> _Selected excerpt_

With Interwoven, the news is essentially all good. License revenue for the quarter was up 11 percent (to $23.4 million) over the same quarter a year ago, while service and support revenue grew 18 percent. Overall, gross profit jumped a solid 16 percent in Q2 2008 versus Q2 2007. First-half gross profit was likewise up 16 percent year over year. Net profit soared 78 percent (Q2 2008 vs. Q2 2007), and on a six-month basis the year-over-year jump was 53 percent.
Certainly some of the top-line revenue growth came from recent acquisitions, but any way you slice it, those are some pretty impressive numbers.
Vignette, meanwhile, continues on its sad downward trajectory. The company saw license revenue fall to $9.9 million for Q2 of this year, from $14.6 million in the same period last year. Services actually grew slightly, however (to $35.8 million from $33.4 year-ago). Gross profit was similarly down. But more ominously, net income went negative. The company reported a loss of a little over $863,000 in Q2 of this year, compared to a net gain of $4 million in Q2 of 2007.
What makes the Vignette story so sad is that the firm does not lack for talented people (nor technological vision). What's lacking is an ability to land new deals at the kind of rate that will stop the financial bleeding. It's also a matter of battling ASP (average sales price) deterioration.

> _Dataset entries_
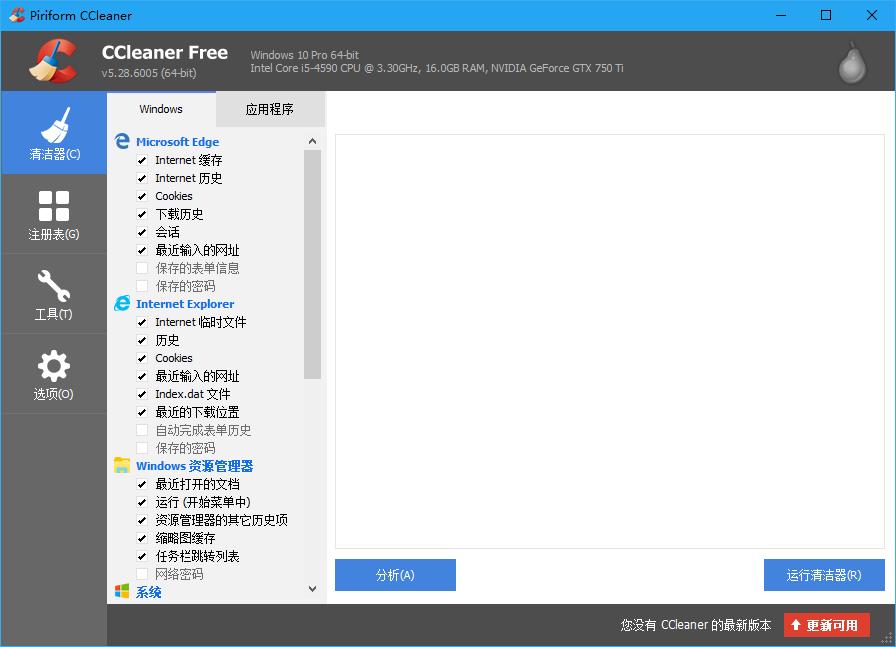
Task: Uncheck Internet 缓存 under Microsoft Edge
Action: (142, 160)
---
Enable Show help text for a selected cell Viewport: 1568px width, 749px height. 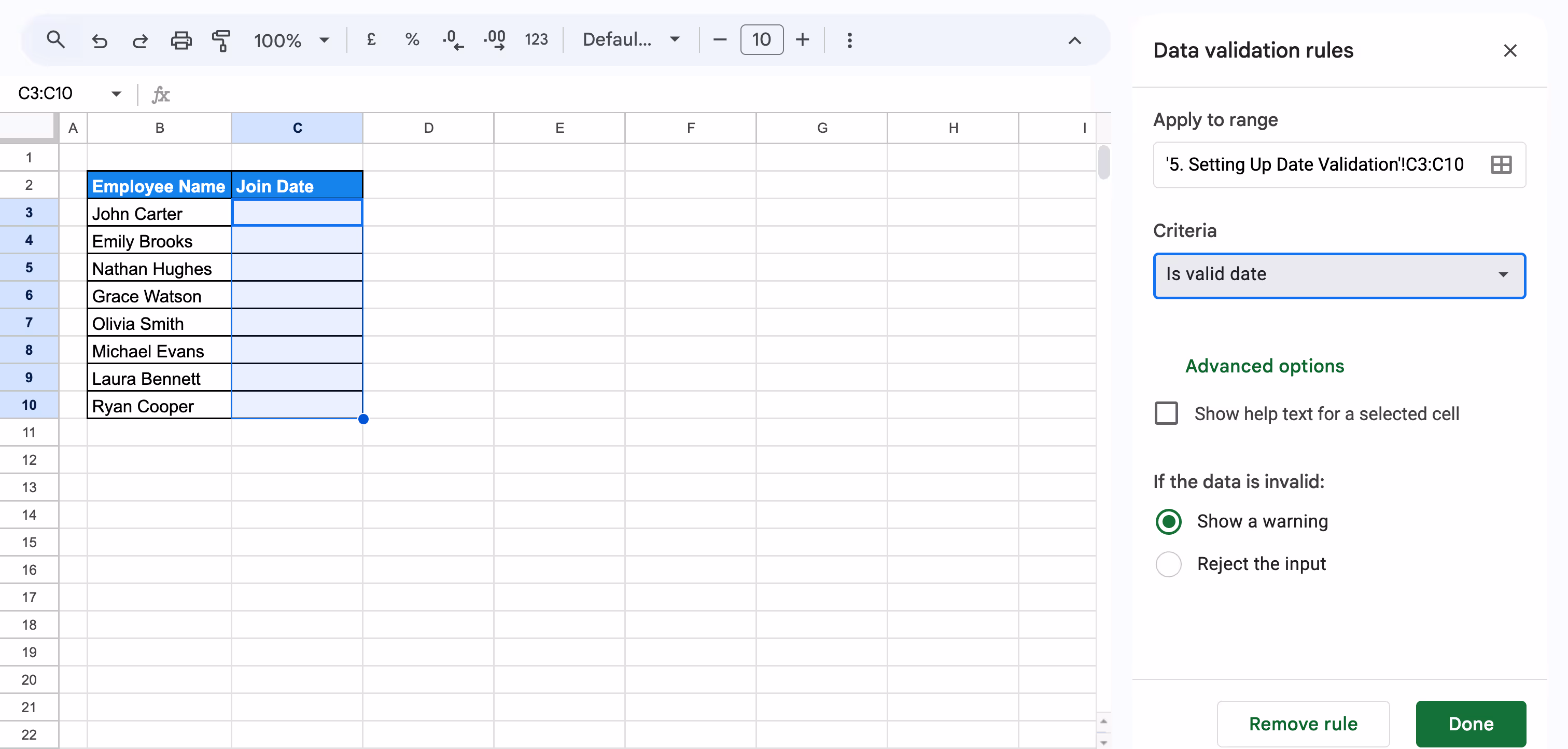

> _Exercise tasks_
(A) Answer these about the passage on Interwoven and Vignette results, one line each:
(i) By what percentage did Interwoven's net profit rise in Q2 2008 compared with Q2 2007?
(ii) What was Vignette's license revenue for Q2 of this year?
(iii) What does ASP stand for?
(B) Please extend the passage on Interwoven and Vignette results, starting after its final sentence.
The records play no part in what comes next.

> _Answers for the exercise_
(A)
(i) 78 percent
(ii) $9.9 million
(iii) Average sales price

(B)
We've been seeing indications for some time that Vignette is under strong pricing pressure. In the recent earnings call (transcript available at SeekingAlpha.com), CFO Pat Kelly may have unwittingly provided a valuable data point on this. He notes that Vignette's ASP was $211K in Q2, versus $249K in Q1. (He ascribed the difference to "normal volatility in that metric.") The problem with averages, of course, is that a single abnormally high value can sway the overall average upward, giving a potentially misleading result. (This is why people often use median values rather than averages.) Tellingly, Kelly noted that Vignette scored three large deals in excess of $1 million during Q2. It doesn't take a math genius to see the implication of this. Quite simply put: It means the majority of Q2 deals came in at less than $211K. Maybe far less.
Headcount reduction is usually the first tactic a company resorts to when attempting to arrest a downtrend in profitability. But ironically, headcount-trimming costs money in the near term. (It's not unusual for personnel-related "restructuring" costs to come to $50K per employee.) In the course of the earnings call, Vignette's Somesh Singh, SVP of R&D and Technical Operations, verified that a charge of $2.5 to $3 million would probably be taken soon, due to severance costs.
Other Vignette executives hinted at re-allocating resources internally. As ECM Suites Report readers know, Vignette sells a broad line of different tools. Attention will surely shift internally, though it's too soon to know exactly how.
We'll keep you posted.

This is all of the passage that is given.